(Source data)
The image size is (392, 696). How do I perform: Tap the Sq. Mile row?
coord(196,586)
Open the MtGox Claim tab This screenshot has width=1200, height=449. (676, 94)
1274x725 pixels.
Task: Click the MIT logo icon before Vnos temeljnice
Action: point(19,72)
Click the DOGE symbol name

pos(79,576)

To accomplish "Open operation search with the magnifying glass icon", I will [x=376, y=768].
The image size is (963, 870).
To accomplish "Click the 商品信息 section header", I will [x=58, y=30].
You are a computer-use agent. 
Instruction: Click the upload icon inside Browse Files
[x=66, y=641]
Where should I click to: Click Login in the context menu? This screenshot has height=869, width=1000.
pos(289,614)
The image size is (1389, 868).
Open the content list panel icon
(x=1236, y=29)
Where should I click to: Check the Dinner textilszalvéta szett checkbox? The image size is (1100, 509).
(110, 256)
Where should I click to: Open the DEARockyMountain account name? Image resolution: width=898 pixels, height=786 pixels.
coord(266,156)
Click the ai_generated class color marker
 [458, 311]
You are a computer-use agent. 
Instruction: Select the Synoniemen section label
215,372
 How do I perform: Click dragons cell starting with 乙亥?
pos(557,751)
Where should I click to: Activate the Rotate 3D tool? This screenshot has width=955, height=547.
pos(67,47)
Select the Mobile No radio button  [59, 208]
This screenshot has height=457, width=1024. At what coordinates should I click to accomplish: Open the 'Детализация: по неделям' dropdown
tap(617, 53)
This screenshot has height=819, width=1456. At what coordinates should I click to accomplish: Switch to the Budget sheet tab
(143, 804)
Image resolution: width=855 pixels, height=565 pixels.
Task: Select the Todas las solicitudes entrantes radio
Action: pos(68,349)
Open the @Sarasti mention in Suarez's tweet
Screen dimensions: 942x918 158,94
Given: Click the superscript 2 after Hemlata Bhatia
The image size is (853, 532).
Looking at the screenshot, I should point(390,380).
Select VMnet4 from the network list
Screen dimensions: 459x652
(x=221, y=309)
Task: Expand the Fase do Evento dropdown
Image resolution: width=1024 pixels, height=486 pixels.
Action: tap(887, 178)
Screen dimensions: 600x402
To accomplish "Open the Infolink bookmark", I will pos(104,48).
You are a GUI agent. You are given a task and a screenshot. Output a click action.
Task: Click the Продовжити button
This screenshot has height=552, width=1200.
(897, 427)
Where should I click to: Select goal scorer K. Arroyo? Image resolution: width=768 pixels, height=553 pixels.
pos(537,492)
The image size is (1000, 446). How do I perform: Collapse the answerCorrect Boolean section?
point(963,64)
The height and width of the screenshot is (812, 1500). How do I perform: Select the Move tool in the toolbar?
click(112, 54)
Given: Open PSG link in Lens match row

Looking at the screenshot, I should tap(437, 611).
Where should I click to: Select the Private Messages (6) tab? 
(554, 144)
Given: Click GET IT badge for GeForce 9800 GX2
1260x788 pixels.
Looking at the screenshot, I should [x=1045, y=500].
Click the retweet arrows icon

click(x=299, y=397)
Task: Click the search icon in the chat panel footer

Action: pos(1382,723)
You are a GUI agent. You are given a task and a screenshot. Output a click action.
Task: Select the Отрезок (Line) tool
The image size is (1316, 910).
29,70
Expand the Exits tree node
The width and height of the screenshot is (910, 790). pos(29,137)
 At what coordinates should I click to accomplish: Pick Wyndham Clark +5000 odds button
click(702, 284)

● **Exercise goal**
Transcribe every line of the data above verbatim, without any changes.

● **Output of the task**
The image size is (392, 696). How do I perform: Tap the Sq. Mile row?
coord(196,586)
Open the MtGox Claim tab This screenshot has width=1200, height=449. (676, 94)
1274x725 pixels.
Task: Click the MIT logo icon before Vnos temeljnice
Action: point(19,72)
Click the DOGE symbol name

pos(79,576)

To accomplish "Open operation search with the magnifying glass icon", I will [x=376, y=768].
The image size is (963, 870).
To accomplish "Click the 商品信息 section header", I will [x=58, y=30].
You are a computer-use agent. 
Instruction: Click the upload icon inside Browse Files
[x=66, y=641]
Where should I click to: Click Login in the context menu? This screenshot has height=869, width=1000.
pos(289,614)
The image size is (1389, 868).
Open the content list panel icon
(x=1236, y=29)
Where should I click to: Check the Dinner textilszalvéta szett checkbox? The image size is (1100, 509).
(110, 256)
Where should I click to: Open the DEARockyMountain account name? Image resolution: width=898 pixels, height=786 pixels.
coord(266,156)
Click the ai_generated class color marker
 [458, 311]
You are a computer-use agent. 
Instruction: Select the Synoniemen section label
215,372
 How do I perform: Click dragons cell starting with 乙亥?
pos(557,751)
Where should I click to: Activate the Rotate 3D tool? This screenshot has width=955, height=547.
pos(67,47)
Select the Mobile No radio button  [59, 208]
This screenshot has height=457, width=1024. At what coordinates should I click to accomplish: Open the 'Детализация: по неделям' dropdown
tap(617, 53)
This screenshot has height=819, width=1456. At what coordinates should I click to accomplish: Switch to the Budget sheet tab
(143, 804)
Image resolution: width=855 pixels, height=565 pixels.
Task: Select the Todas las solicitudes entrantes radio
Action: pos(68,349)
Open the @Sarasti mention in Suarez's tweet
Screen dimensions: 942x918 158,94
Given: Click the superscript 2 after Hemlata Bhatia
The image size is (853, 532).
Looking at the screenshot, I should point(390,380).
Select VMnet4 from the network list
Screen dimensions: 459x652
(x=221, y=309)
Task: Expand the Fase do Evento dropdown
Image resolution: width=1024 pixels, height=486 pixels.
Action: tap(887, 178)
Screen dimensions: 600x402
To accomplish "Open the Infolink bookmark", I will pos(104,48).
You are a GUI agent. You are given a task and a screenshot. Output a click action.
Task: Click the Продовжити button
This screenshot has height=552, width=1200.
(897, 427)
Where should I click to: Select goal scorer K. Arroyo? Image resolution: width=768 pixels, height=553 pixels.
pos(537,492)
The image size is (1000, 446). How do I perform: Collapse the answerCorrect Boolean section?
point(963,64)
The height and width of the screenshot is (812, 1500). How do I perform: Select the Move tool in the toolbar?
click(112, 54)
Given: Open PSG link in Lens match row

Looking at the screenshot, I should tap(437, 611).
Where should I click to: Select the Private Messages (6) tab? 
(554, 144)
Given: Click GET IT badge for GeForce 9800 GX2
1260x788 pixels.
Looking at the screenshot, I should [x=1045, y=500].
Click the retweet arrows icon

click(x=299, y=397)
Task: Click the search icon in the chat panel footer

Action: pos(1382,723)
You are a GUI agent. You are given a task and a screenshot. Output a click action.
Task: Select the Отрезок (Line) tool
The image size is (1316, 910).
29,70
Expand the Exits tree node
The width and height of the screenshot is (910, 790). pos(29,137)
 At what coordinates should I click to accomplish: Pick Wyndham Clark +5000 odds button
click(702, 284)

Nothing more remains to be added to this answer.